What you will do »
State how many lines in the entries below contain the string "width". Reply with the number only.

Given records »
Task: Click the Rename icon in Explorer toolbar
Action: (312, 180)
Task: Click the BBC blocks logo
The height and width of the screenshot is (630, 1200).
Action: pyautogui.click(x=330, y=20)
* * *
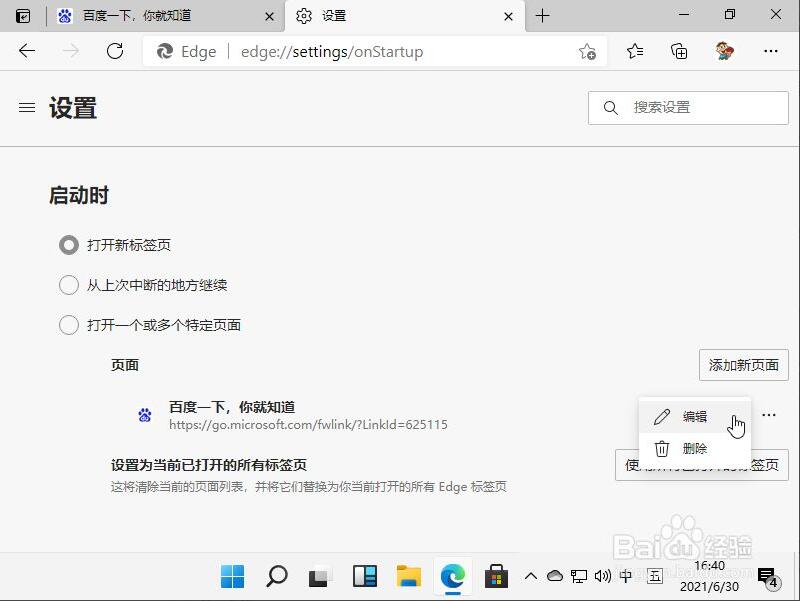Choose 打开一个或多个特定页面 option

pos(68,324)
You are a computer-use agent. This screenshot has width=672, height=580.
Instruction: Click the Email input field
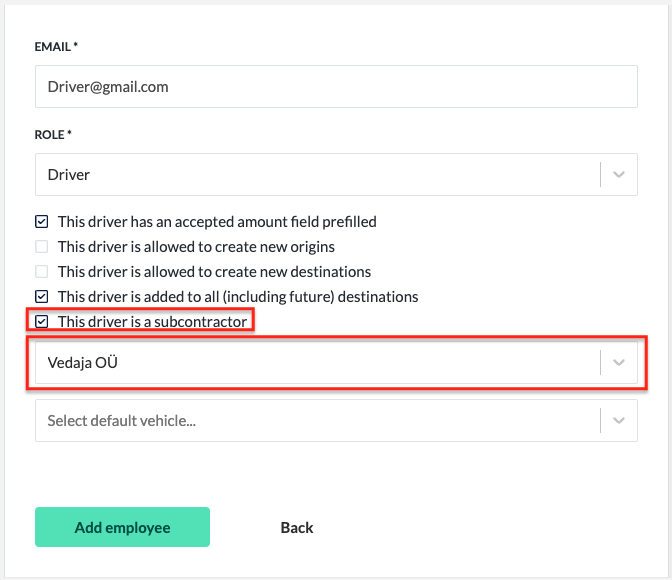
--
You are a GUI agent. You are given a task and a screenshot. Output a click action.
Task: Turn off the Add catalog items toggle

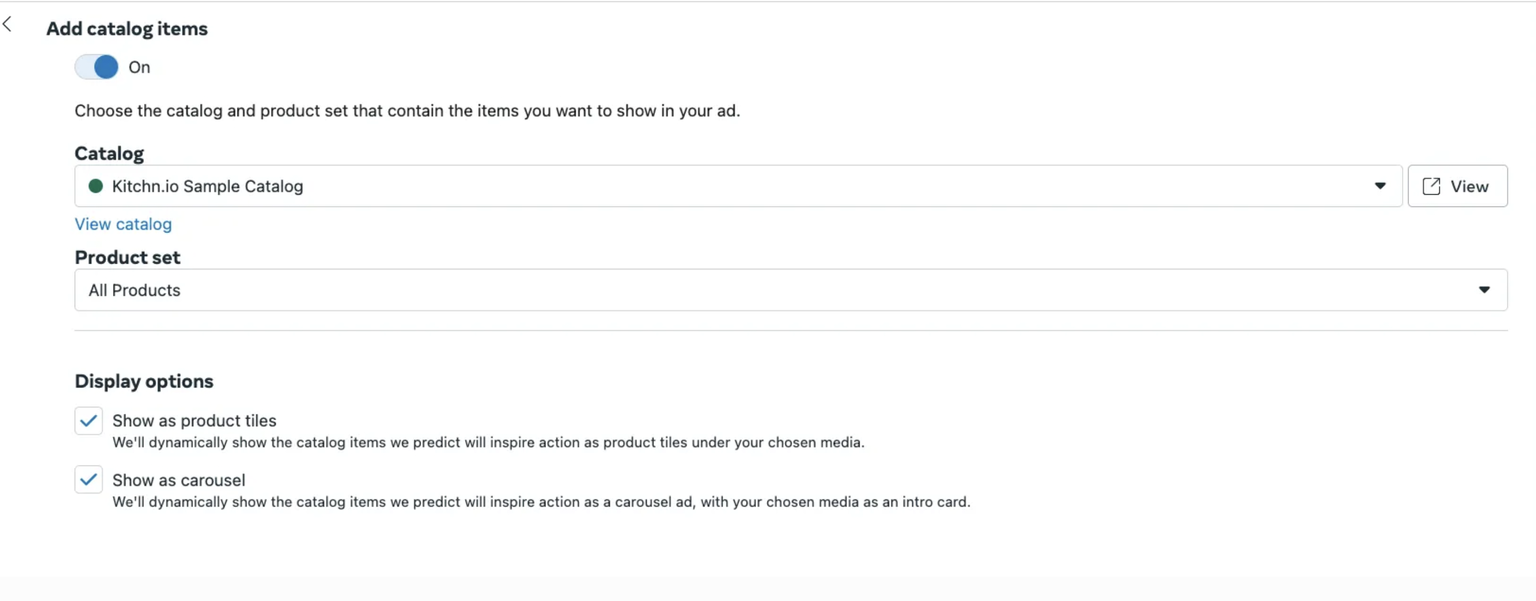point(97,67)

Written response »
2